Perfectionism is detrimental because 9 out of 10 times it doesn't make things better but just creates inaction.
Nothing is perfect at the start. Things become perfect through lengthy iterations!
Here's a little secret: The people discussing what programming language is best are not shipping products. The people who don't care what programming language they're using are shipping products. They'll use whatever tool they need, whenever they need it
Build for the web first, you can go native mobile later. Don't build on an MVP too long, a good rule of thumb is to spend max. one month on it and launch.
How fast should you launch? In most cases, you should launch as fast as possible. Because you want to have people using it. Why? Because then you can figure out if they use it, how they're using it and if they don't, why not? You can find bugs you haven't found yourself. And you can get direct feedback from users to improve it
being on top of Product Hunt will get you around 10,000 people visiting your site, with around 300 simultaneous users, with a percentage of those signing up. Product Hunt traffic may convert less to paid users than normal traffic that arrives on your site by search. That's logical, because those users have a set goal. Instead, Product Hunt users are curious
Most sites can't take Reddit's traffic The secret of getting on the front page of Reddit is to make sure your server can handle Reddit's insane traffic. There's a reason most of Reddit's front page is image memes from IMGUR. Because most servers crash before they even reach the frontpage. If you're on the front page, you get from 50,000 to 500,000 visitors and 5,000 to 25,000 simultaneous users. That's gigantic amounts of traffic! To compare: Nomad List might get 50 simultaneous users at any point of they day. My server crashed when it was on page 2, then I asked my friend @aikedejongste to jump on Skype and help me in the middle of the night. He logged into my server and together we optimized it to handle the traffic. TL;DR we made all dynamic (PHP-run) pages into static HTML files and as it was running on NGINX server, it went fine. With 5,000 people on there, it was usable. A small miracle. You can always make your site dynamic again when the traffic goes down. But static is definitely the way to prepare for this. A quick and dirty way to make your dynamic pages static is to make a scheduled server job that does something like this: php index.php > index.html
Your baby that you worked weeks or months on is now out in the world. And the world can be a pretty dark place. People will judge your app fiercely. If something doesn't work, well it's bad. But if two things don't work, they'll just say the entire app sucks. That's how humans work.
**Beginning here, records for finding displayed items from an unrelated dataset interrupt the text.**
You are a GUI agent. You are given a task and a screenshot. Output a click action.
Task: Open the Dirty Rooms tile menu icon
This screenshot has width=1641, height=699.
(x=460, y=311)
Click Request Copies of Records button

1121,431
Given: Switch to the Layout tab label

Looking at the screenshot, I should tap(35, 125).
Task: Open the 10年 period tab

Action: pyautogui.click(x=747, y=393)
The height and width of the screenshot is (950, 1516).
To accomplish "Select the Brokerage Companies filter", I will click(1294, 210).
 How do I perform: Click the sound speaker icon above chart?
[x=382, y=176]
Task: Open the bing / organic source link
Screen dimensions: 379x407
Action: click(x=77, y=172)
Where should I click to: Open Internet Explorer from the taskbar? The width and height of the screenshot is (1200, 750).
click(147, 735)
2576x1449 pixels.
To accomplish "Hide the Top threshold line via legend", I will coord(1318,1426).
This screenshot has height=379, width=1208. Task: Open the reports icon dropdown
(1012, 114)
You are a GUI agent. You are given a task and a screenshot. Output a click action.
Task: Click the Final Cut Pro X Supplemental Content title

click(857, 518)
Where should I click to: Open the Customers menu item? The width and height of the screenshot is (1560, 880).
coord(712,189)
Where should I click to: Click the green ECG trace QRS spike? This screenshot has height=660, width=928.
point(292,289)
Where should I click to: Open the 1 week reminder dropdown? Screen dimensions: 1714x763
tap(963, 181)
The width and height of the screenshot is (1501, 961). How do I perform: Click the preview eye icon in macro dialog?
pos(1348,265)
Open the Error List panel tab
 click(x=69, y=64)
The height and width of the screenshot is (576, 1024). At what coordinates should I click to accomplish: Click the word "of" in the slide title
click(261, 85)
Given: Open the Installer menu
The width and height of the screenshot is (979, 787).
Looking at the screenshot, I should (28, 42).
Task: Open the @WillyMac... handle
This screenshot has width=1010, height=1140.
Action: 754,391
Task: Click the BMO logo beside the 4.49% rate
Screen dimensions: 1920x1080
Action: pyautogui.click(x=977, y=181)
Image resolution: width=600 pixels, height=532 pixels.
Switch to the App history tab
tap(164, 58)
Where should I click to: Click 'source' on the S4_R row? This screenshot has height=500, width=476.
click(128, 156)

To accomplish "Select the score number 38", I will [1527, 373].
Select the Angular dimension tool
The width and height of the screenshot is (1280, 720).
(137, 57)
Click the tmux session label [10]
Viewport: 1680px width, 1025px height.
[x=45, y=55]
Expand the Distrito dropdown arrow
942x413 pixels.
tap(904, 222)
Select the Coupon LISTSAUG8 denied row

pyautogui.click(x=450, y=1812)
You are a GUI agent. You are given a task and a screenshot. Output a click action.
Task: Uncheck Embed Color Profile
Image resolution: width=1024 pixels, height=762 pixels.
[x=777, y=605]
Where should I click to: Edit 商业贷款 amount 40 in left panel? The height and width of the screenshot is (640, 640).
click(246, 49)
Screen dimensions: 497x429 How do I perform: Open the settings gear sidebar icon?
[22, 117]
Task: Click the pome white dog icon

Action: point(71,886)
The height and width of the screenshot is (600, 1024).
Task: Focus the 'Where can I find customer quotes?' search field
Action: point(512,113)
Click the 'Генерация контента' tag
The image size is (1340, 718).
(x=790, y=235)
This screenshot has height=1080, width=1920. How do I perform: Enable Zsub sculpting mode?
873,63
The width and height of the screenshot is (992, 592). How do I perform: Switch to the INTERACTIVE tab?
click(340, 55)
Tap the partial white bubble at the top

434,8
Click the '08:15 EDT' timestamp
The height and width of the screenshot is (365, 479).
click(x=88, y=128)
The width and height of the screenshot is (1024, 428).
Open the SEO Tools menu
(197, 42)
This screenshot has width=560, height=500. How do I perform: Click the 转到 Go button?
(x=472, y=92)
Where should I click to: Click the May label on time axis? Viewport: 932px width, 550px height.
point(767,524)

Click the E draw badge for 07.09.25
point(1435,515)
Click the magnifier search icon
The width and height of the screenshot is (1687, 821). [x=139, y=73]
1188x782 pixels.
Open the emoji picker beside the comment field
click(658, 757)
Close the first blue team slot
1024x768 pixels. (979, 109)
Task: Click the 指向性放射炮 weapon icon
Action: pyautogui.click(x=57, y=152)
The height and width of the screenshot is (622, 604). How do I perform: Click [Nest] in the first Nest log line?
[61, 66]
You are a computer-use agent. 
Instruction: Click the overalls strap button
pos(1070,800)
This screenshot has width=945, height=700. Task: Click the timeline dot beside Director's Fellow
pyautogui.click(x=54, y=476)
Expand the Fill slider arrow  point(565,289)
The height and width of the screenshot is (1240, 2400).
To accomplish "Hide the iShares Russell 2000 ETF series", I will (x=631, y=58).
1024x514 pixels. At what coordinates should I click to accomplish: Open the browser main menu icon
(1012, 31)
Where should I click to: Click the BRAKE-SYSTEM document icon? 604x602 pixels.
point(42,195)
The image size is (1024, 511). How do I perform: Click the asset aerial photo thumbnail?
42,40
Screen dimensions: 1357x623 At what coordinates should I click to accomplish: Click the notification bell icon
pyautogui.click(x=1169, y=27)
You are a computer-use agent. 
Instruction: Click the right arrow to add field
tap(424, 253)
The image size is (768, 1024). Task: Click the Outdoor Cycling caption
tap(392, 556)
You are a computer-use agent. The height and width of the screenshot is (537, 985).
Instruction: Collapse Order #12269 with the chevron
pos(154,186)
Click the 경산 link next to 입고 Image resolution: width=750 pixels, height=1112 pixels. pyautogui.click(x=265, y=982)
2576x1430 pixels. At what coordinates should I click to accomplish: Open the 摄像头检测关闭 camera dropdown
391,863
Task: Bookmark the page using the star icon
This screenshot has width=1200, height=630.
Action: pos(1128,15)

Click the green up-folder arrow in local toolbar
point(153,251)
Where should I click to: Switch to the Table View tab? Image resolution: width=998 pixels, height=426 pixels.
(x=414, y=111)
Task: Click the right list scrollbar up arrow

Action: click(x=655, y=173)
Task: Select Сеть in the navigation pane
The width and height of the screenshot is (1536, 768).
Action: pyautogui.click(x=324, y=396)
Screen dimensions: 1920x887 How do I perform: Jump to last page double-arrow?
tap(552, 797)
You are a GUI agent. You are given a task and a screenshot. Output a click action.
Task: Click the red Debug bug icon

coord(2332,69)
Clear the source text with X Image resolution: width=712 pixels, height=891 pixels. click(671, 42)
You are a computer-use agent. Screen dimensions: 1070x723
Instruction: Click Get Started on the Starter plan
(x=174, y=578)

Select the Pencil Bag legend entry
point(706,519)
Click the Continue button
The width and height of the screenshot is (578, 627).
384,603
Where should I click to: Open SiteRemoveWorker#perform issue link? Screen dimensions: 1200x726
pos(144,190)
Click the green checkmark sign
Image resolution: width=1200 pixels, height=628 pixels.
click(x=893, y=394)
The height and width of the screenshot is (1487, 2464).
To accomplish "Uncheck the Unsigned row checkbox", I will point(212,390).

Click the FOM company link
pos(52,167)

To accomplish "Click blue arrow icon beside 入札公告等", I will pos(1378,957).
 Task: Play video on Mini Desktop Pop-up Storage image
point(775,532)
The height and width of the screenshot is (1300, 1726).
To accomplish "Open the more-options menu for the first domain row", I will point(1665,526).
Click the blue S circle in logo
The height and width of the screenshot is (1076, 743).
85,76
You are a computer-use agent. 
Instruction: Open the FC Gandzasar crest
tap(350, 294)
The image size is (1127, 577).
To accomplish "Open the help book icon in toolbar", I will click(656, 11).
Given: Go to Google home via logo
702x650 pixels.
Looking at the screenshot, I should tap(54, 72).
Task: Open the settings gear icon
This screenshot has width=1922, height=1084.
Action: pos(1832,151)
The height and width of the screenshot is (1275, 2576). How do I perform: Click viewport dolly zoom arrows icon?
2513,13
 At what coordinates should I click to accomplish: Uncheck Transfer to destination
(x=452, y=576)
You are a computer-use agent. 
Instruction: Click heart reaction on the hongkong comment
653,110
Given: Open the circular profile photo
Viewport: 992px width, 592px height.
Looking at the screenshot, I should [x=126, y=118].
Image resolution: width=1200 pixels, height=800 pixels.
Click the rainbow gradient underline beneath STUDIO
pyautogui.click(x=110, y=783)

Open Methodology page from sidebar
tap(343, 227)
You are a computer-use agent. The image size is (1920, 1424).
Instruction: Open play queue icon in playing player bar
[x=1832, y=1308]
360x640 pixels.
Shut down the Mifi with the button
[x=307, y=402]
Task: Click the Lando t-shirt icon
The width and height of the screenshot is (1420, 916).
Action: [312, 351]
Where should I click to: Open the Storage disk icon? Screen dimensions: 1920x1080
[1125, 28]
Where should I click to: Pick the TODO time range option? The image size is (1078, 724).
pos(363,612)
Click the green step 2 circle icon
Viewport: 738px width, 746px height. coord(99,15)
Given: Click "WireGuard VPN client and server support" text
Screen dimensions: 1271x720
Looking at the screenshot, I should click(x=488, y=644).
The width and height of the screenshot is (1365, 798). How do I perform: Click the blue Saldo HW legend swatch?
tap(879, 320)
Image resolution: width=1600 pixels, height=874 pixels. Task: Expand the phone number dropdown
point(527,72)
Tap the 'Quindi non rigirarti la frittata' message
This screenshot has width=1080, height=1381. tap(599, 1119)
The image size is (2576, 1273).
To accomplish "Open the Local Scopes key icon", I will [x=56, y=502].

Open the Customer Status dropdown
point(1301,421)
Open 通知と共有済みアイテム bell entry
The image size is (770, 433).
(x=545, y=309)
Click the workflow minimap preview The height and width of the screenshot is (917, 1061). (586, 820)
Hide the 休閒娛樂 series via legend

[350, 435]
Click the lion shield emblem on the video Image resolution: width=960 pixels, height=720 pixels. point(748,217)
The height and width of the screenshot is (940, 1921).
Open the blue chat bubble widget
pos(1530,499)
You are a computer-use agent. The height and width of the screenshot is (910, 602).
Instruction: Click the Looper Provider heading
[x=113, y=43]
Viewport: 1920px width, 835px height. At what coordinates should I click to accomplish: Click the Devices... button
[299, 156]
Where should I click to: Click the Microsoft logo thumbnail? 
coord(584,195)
Think about yourself, you do the same clicking on random links on Reddit. You get angry if it doesn't work. And you dismiss it
You might need press to kickstart traction, but you definitely need it less and less when you have traction already. Especially in these times. If you do use the press, make sure you control the conversation. You set the angle of the story. Check what type of articles journalists write before you talk to them. Fact check the articles they post about you or your product after and ask for corrections if necessary. Press can easily flip a story to become negative about you and your product in favor of page views. The press is not necessarily your friend, as much as they like to make it sound like it when they talk to you.
Most importantly: be concise. Keep your email to one or two sentences max. Here's a good pitch to Susan from TechCrunch, who you know is interested in food or pet industry startups: Subject: Food delivery startup for pets Hi Jody! I made a site that lets you subscribe to food delivery for your pet. Let me know if you need more info :) https://petsy.com
How many ideas should I work on at a time? I think my strategy is that I work on a lot of stuff at the same time because I want to not have all my eggs in one basket. I think there's a higher chance of success if you try different stuff. Right now, I have two main projects. I have a third side project I work on. Then there's two others that are kind of small that might go somewhere in the next few months or few years. The most important ones obviously get most of the focus. They get like 80% of the focus. I also get pretty bored quickly, so switching projects works for me.
You should launch early so you get feedback from users quickly. Launch on the typical tech sites like Product Hunt, Hacker News, then go for the mainstream on Reddit and go for your product's niche on specific niche platforms. Don't spam your launch, but do let people know you've launched, like your followers and press outlets. Most importantly, a launch is not finite. If you'll have a product running, you'll keep launching repeatedly every few months or years when you have specific big new feature developments.